■ **Alıştırma A**:
Aşağıdaki satırlardan kaçının "what" sözcüğünü içerdiğini sayın ve yalnızca bu sayıyı yazın. Büyük-küçük harf ayrımı dikkate alınmalıdır.

Av. Ataktürk Sevimli, savcılığın öne sürdüğünün aksine, dosyadaki delillerin Doğan'ın DTK daimi meclis üyesi olmadığını kanıtlar nitelikte olduğunu, katıldığı DTK toplantılarının tümüne gazeteci kimliğiyle katıldığını, yayınlar gerçekleştirdiği ve haber yaptığını ifade etti.

 

Müvekkilinin suçsuzluğunu ispat etme baskısı altına alındığını söyleyen Ataktürk Sevimli, dosyadaki tüm dinlemelerin hukuka aykırı yapıldığını ve manipüle edilmiş tüm bu delillerin suçu kanıtlamaya yeterli olmadığını belirterek beraat talebinde bulundu.

 

Deliller suç tarihinden öncesine ait

 

Avukat M. Emin Aktar, Doğan hakkındaki iddianamede suç tarihinin 23.05.2018 olduğunu ancak delil olarak sunulan dinleme ve teknik takip tarihlerinin 2010-2014 yılları arasında olduğunu ifade ederek suç tarihi ve sonrasına ait tek bir delil bulunmadığını söyledi.

 

İşlendiği tarihte kanunda suç olarak tarif edilmeyen bir faaliyeti nedeniyle kimsenin cezalandırılamayacağını belirten Aktar, “Ayşegül Doğan şahsında aydınlara had bildirmek amaçlanıyor” dedi. Aktar, bu davaların “çözüm sürecini yok sayma” davaları olduğunu sözlerine ekledi.

 

Savunma yapan avukatlardan Ahmet Özmen ise, müvekkilleri hakkındaki delillerin tümünün hukuka aykırı olarak toplandığını ve örgüt üyeliği iddiasını kanıtlar nitelikte olmadığını belirterek Doğan'ın beraatini istedi.

 

Duruşmaya verilen aranın ardından hükmünü açıklayan mahkeme, Ayşegül Doğan'ın savcının mütalaası doğrultusunda “örgüt üyeliği” suçlamasıyla 6 yıl 3 ay hapisle cezalandırılmasına karar verdi. Ceza kesinleşene kadar Doğan hakkındaki adlî kontrol tedbirlerinin devamına karar verildi.

 

DTK faaliyetleri neden hedefte?

 

Duruşmanın ardından görüşlerine başvurduğumuz avukat Mehmet Emin Aktar, ortada suç oluşturan bir eylemden dolayı yapılan bir yargılama olmadığını belirterek, “Özellikle 2016 sonrası dönemde siyasal iktidar, devlet politikasında bir dönüşüme giderek Kürt meselesini yok saymaya başladı. Önceki dönemde Kürt meselesinin çözümüne yönelik bütün çalışmaları, oluşturulmuş platformları, girişimleri, müzakerelerin tümünü unutturmaya çalışıyor. Adeta o tarihi silmeye çalışıyor” dedi.

■ **Çıkarılan veriler**:

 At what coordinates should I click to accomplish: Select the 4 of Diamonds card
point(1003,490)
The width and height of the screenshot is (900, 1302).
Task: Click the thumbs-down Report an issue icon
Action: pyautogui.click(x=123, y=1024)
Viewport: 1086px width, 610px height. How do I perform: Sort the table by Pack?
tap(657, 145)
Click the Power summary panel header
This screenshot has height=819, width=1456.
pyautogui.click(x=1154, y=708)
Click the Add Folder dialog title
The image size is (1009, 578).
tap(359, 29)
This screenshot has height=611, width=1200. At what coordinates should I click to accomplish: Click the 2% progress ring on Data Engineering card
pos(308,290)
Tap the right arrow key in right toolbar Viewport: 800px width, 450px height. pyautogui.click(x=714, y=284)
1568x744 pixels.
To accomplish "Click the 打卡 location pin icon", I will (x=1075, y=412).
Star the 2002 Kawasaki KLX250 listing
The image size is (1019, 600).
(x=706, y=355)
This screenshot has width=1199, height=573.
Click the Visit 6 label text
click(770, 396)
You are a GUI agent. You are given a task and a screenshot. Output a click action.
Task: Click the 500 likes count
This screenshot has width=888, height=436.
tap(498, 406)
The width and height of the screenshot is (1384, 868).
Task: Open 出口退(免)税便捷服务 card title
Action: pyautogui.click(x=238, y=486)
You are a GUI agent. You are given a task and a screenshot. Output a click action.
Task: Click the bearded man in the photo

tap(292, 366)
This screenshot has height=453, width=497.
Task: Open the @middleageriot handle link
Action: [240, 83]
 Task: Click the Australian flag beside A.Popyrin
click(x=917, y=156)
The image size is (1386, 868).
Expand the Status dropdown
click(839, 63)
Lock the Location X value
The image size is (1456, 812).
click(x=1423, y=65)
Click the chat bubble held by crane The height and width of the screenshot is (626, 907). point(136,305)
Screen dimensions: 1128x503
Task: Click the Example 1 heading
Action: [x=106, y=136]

■ **Alıştırma B**:
Yukarıdaki duruşma haberinde "Deliller suç tarihinden" ifadesinden "delil bulunmadığını söyledi." ifadesine kadar uzanan kısmı, iki ifade de dahil olmak üzere, hiçbir değişiklik yapmadan aktarın.

■ **Doğru cevap A**:
2

■ **Doğru cevap B**:
Deliller suç tarihinden öncesine ait

 

Avukat M. Emin Aktar, Doğan hakkındaki iddianamede suç tarihinin 23.05.2018 olduğunu ancak delil olarak sunulan dinleme ve teknik takip tarihlerinin 2010-2014 yılları arasında olduğunu ifade ederek suç tarihi ve sonrasına ait tek bir delil bulunmadığını söyledi.